We are looking for an Agent Data Product Manager to lead the definition, development, and quality management of training data for general-purpose AI agents. This role sits at the intersection of product, data, and AI research, focusing on how high-quality agent data can improve model capabilities and create a sustainable product-data feedback loop.
Responsibilities
- - Define product requirements for Agent training data, including task scenarios, data formats, quality standards, and evaluation criteria.
- - Lead the design and optimization of data production workflows, from requirement definition and annotation guidelines to delivery and quality review.
- - Work closely with research, engineering, data, and operations teams to ensure data supports Agent training, evaluation, and product iteration.
- - Build quality control mechanisms for Agent data, including sampling, review, error analysis, and feedback loops.

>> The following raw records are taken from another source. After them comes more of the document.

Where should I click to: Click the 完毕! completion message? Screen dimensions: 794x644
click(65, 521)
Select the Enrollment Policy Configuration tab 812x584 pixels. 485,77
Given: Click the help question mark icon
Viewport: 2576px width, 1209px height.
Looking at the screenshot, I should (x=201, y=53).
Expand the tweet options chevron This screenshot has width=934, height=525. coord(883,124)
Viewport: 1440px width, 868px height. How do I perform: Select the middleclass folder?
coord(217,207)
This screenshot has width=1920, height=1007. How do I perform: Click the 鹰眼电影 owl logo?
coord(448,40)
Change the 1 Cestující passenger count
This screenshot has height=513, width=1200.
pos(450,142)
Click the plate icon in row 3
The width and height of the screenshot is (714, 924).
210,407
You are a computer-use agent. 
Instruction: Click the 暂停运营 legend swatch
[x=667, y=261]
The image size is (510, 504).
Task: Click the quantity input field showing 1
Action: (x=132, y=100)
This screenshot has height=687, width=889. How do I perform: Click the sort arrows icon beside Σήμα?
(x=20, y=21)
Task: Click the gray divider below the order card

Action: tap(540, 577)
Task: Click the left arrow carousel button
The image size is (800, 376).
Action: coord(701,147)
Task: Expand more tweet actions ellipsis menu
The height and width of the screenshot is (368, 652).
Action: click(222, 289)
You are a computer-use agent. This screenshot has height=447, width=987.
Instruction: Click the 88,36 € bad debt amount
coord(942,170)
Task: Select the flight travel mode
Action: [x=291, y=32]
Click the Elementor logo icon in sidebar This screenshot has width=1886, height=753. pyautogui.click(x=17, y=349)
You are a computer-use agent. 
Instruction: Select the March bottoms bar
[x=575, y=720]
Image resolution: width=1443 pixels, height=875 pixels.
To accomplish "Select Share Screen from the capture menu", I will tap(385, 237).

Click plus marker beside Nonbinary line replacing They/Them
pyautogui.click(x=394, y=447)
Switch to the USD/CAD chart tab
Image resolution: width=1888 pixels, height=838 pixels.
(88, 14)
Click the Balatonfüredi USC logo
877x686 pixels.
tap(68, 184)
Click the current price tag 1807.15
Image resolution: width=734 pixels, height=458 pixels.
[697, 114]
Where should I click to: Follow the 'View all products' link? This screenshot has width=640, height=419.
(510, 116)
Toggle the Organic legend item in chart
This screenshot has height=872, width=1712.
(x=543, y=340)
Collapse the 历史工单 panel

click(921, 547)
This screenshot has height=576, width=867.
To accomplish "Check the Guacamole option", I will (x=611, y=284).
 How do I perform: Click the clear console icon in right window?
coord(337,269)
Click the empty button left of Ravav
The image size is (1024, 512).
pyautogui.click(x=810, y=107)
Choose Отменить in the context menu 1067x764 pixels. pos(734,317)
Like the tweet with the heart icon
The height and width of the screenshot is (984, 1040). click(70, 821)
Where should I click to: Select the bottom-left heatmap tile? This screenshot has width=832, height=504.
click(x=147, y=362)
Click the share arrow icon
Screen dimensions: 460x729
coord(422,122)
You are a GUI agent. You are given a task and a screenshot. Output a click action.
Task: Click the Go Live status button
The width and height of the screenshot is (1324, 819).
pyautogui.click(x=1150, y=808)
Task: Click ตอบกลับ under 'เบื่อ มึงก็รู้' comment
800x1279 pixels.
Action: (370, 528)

- - Translate product use cases into scalable data tasks that improve the capabilities of general-purpose Agents.
- - Monitor data performance in training and product environments, and use insights to refine data strategy.
- - Help build a product-data flywheel where user needs, product behavior, training data, and model improvement reinforce each other.
Requirements
- - Basic understanding of LLMs, AI Agents, reinforcement learning, and model training or post-training workflows.
- - Strong interest in general-purpose Agent products and enthusiasm for building product-data flywheels.
- - Experience in product management, data product design, AI product operations, or related roles.
- - Ability to define clear requirements, structure ambiguous problems, and coordinate cross-functional execution.
- - Strong data sense, with the ability to evaluate data quality and connect data decisions to product outcomes.
- - Excellent communication and collaboration skills across research, engineering, data, and business teams.
- - Experience with AI Agents, LLM evaluation, RLHF/RLAIF, data annotation platforms, or model training data pipelines is a strong plus.